Almost four years ago, RoMa Craft Tobac released the first of what would eventually become six different samplers named after the vitolas that are included in them.
Dubbed the El Catador De Las Panetelas—or the Panetela Project—the sampler contained two each of the four core RoMa Craft Tobac blends at the time in the same 5 1/2 x 37 panatela vitola. The limited edition release was made to commemorate Springfield, Mo.-based retailer Just For Him’s 25th anniversary and only 225 boxes of eight were produced, with the samplers retailing for $54 each.
“My partner, Esteban Disla, and I have primarily focused on the core lines for RoMa Craft Tobac,” said Skip Martin, RoMa Craft Tobac co-owner. “On the side, however, we have worked to perfect our versions of industry classics. The Panetela Project is our most recent effort, but it will most certainly not be our last, when it comes to demonstrating the ability of Nica Sueño and RoMa Craft Tobac to consistently produce extremely high quality cigars and continuously deliver value innovation in a highly competitive and crowded marketplace.”
The El Catador De Las Panetelas included two each of four different RoMa Craft blends:
- Intemperance EC XVIII Humility (5 1/2 x 37) — $6
- Intemperance BA XXI Vanity (5 1/2 x 37) — $6.50
- CroMagnon Breuil (5 1/2 x 37) — $7.50
- Aquitaine Breuil (5 1/2 x 37) — $7
However, soon after the El Catador De Las Panetelas was released, all four of the vitolas in the sampler became regular production releases.
Here is what I said in my original review back in 2014:
There seem to be quite a few Ecuadorian Connecticut-wrapped blends on the market these days, and of those, quite a few are very good blends. The Intemperance EC line has always been a favorite of mine for its combination of complex flavors, price and construction, but the Intemperance EC XVIII Humility kicks the blend’s profile up a notch, featuring an ever evolving sweetness and excellent construction throughout every sample I smoked. An already wonderful blend is made even better by the panatela vitola, and would make an excellent choice to smoke first thing in the morning with coffee, or as a change of pace between stronger cigars.
While the cigars were originally only offered as part of the sampler, they’ve gone on to be sold in limited quantities at events and to select retailers.
- Cigar Reviewed: Intemperance EC XVIII Humility
- Country of Origin: Nicaragua
- Factory: Fabrica de Tabacos NicaSueño S.A.

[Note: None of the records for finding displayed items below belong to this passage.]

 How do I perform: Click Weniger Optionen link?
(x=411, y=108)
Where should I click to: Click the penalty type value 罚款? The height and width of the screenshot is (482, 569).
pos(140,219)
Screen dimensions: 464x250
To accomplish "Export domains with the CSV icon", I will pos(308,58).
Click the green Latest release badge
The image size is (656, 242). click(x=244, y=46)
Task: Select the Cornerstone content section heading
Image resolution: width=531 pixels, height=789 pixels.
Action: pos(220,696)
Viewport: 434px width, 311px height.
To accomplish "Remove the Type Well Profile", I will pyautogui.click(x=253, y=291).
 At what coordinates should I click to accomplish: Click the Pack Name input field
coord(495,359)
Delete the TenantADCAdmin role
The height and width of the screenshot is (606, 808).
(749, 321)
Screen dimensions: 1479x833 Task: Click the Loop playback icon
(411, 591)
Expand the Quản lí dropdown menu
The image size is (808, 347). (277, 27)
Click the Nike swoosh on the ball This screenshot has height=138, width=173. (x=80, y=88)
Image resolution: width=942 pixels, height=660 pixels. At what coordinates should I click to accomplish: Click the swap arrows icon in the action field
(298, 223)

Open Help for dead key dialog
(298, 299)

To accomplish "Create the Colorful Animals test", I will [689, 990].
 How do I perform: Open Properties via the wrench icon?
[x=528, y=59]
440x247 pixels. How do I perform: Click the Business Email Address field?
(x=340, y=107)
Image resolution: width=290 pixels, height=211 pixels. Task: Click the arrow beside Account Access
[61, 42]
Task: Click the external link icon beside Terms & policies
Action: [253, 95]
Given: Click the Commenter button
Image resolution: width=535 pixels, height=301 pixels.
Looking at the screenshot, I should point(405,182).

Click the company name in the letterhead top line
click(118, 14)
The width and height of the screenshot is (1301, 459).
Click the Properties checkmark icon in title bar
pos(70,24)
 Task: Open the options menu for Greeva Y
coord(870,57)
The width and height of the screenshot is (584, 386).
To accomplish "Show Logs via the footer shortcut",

- Wrapper: Ecuadorian Connecticut
- Binder: Indonesia Besuki
- Filler: Dominican Republic & Nicaragua
- Length: 5 1/2 Inches
- Ring Gauge: 37
- Vitola: Media Corona
- MSRP: $6 (Samplers of 8, $54)
- Release Date: August 2014
- Number of Cigars Released: 225 Samplers of 2 Cigars (450 Total Cigars)
- Number of Cigars Smoked For Redux: 1
As with the first samples I smoked, the Intemperance EC XVIII Humility is covered in a pale, golden brown wrapper that has just a bit of tooth to it and features plenty of oil. The cigar feels a bit lighter than I remember in my hand and is quite spongy when squeezed. The aroma from the wrapper is a combination of aromatic cedar, peanut butter, hay, leather and earth, while the cold draw brings flavors of cinnamon, peanut butter, cedar, creamy leather, earth and orange citrus.
The Intemperance EC XVIII Humility starts with a bang, including dominant notes of creamy cedar and peanut butter brought over from the cold draw, along with lesser flavors of hay, espresso beans and a touch of floral. Unlike the first time around, the sweet orange citrus note is a major part of the profile and combines very nicely with some white pepper on the retrohale that remains consistent throughout the smoke. The second third continues the trend of creamy cedar and creamy peanut butter as the dominant flavors, but the white pepper on the retrohale recedes noticeably as the cigar burns past the final third, leading to a slightly less complex profile overall.
Construction-wise, the Intemperance panetela is excellent in almost every regards, including a draw that gives me just the right amount of resistance for the entire smoke after a straight cut and a burn that remains very close to razor sharp other than a point very close to the start of the cigar when I had to touch it up to avoid it getting out of control. Finally, the strength started out mild but managed to make it to a point very close to medium before I put the nub down with less than an inch to go after one hour and two minutes.
After about four years of age, the Intemperance EC XVIII Humility is the definition of a flavor bomb, with flavors constantly changing and evolving throughout the stick. There are a few flavors that are constant in the profile—including creamy cedar, peanut butter and sweet orange citrus—while other notes ebb and flow, increasing the overall complexity. In addition, the profile is smooth, nuanced and never close to overbearing, along with extremely good construction. The Intemperance EC XVIII Humility was a joy to smoke four years ago, but that time spent reacting has delivered an even better experience the second time around.